「打つ」より先に「勝つ」がある

ヤクルト7-6広島

私が村上という選手が好きな理由の一つに自分の打撃での結果以上にチームの勝利を最優先に戦っている姿を表出してくれているという部分がある。もちろん結果を残しているからこそ、そういったメンタリティになるということも言えるのかもしれないが、おそらく「何のためにプレーをしているのか?」という質問を村上にすれば「チームの勝利のため。」という回答が返ってくるはずである。打つ、走る、守るという野球の技術的な部分だけでなく、ベンチでチームを鼓舞する姿など、とにかくチームの勝利のために「そこにいてくれる。」村上の存在は心強い。個人成績だけでなく、チーム成績も向上させる選手というのは、非常に貴重な存在である。

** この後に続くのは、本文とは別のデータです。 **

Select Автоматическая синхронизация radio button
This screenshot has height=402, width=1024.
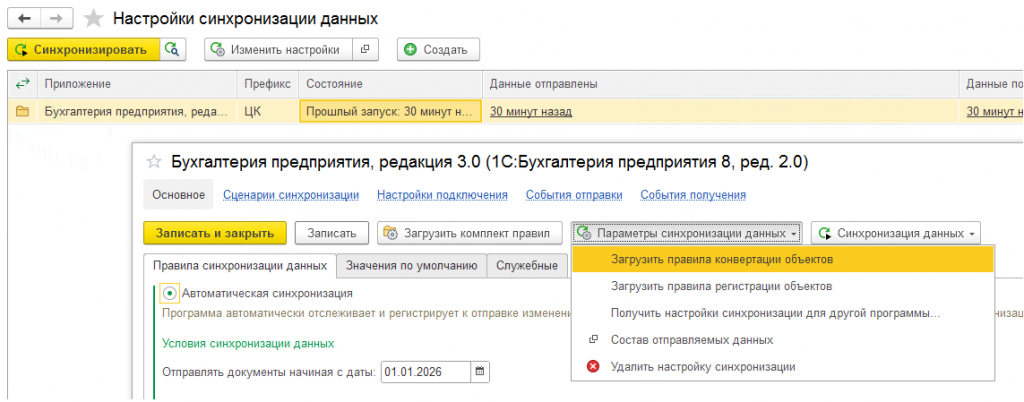(170, 294)
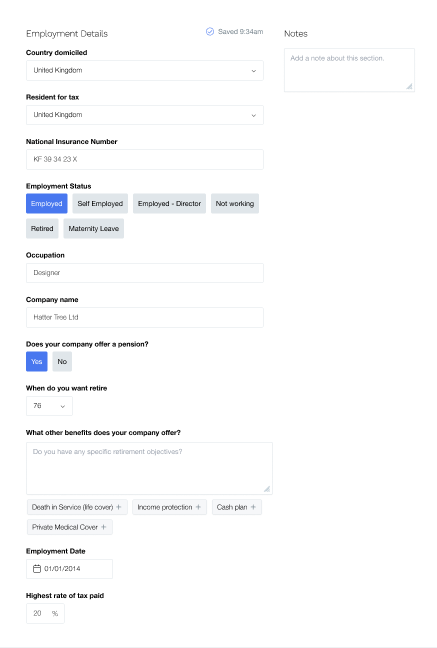437x648 pixels.
Task: Click the highest rate of tax field
Action: point(45,613)
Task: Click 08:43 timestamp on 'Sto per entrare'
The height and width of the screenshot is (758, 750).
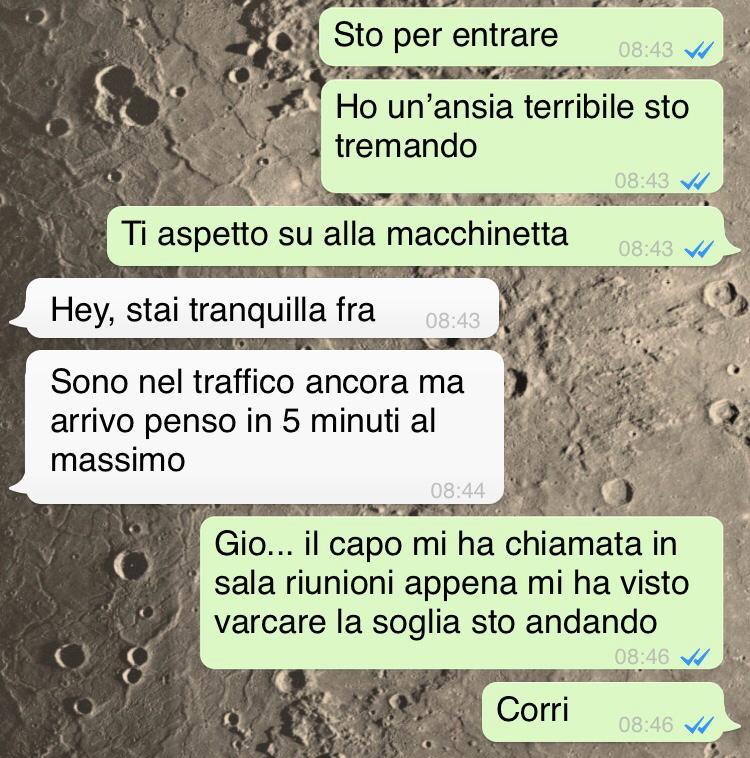Action: click(646, 50)
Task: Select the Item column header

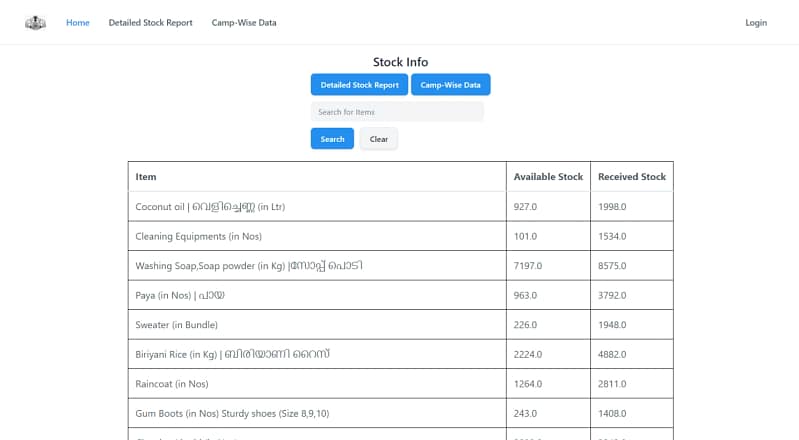Action: [146, 177]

村上は先日の阪神戦でノーヒットに終わり、その前日は、青柳からホームランを放ったものの2度の満塁のチャンスで凡退したり、捉えたと思ったであろう打球がフェンスオーバーしなかったりと少し気になる部分もあったのだが、今日の1打席目で大瀬良のスライダーを完璧に捉えてみせた。バックスクリーンに飛び込む見事な先制ホームランとなった。おそらく村上の状態は絶好調時から少し落ちてきているように感じるのだが、それでも糸も簡単にホームランを放ってしまうのだから驚いてしまう。これで今シーズン放ったホームランは53号に達した。王貞治らの55本は射程圏内に入っているし、バレンティンの60本も狙える状況にまで持ってきてくれている。今後も村上の1打席1打席に注目が集まりそうである。
そんな村上は、今日は第1打席以降はヒットが生まれなかったのだが、それでもサードの守備位置でもベンチでもチームを鼓舞する姿が見られた。特に塩見が同点2ランホームランを放ったり、長岡が勝ち越し2ランホームランを放った際のベンチでの喜ぶ姿は、チームの勝利を最優先に考えているからこその姿であることが伺える。高卒5年目の22歳でこの打撃成績、そしてこの佇まい、すでに日本野球史に残る選手になっている。
村上のホームランの後は劣勢になっていたのだが、4回にオスナのタイムリー2ベースで1点を返すと、上記の通り5回には塩見に同点2ランホームランが飛び出した。コロナで離脱して以降、復帰後も中々状態が上がってこなかったのだが、ここの所徐々に力強い打球が増えてきている印象である。今日の同点2ランホームランは、左中間スタンドに運ぶ、一発であり、塩見のホームランとしては、あまりない場所へのホームランだと思うのだが、非常に滞空時間の長い、素晴らしい一発となった。今日のホームラン&猛打賞をきっかけに更に状態を上げていってもらいたい。
そして6回には、長岡に勝ち越し2ランホームランが飛び出した。一時、左手の押し込みが弱くなっているのではないか?ということをこのブログで書かせてもらい、捉えたと思った打球が外野手に捕球される場面も目立っていたのだが、今日はライナーでライトスタンド最前部に運んでみせた。久々のホームランということで、長岡も徐々に本来の自分のスイングが戻ってきているように感じる。打席での余裕や引き出しも少しずつ増えてきているように感じる。ここからもう1回状態を上げることもあり得るのではないだろうか?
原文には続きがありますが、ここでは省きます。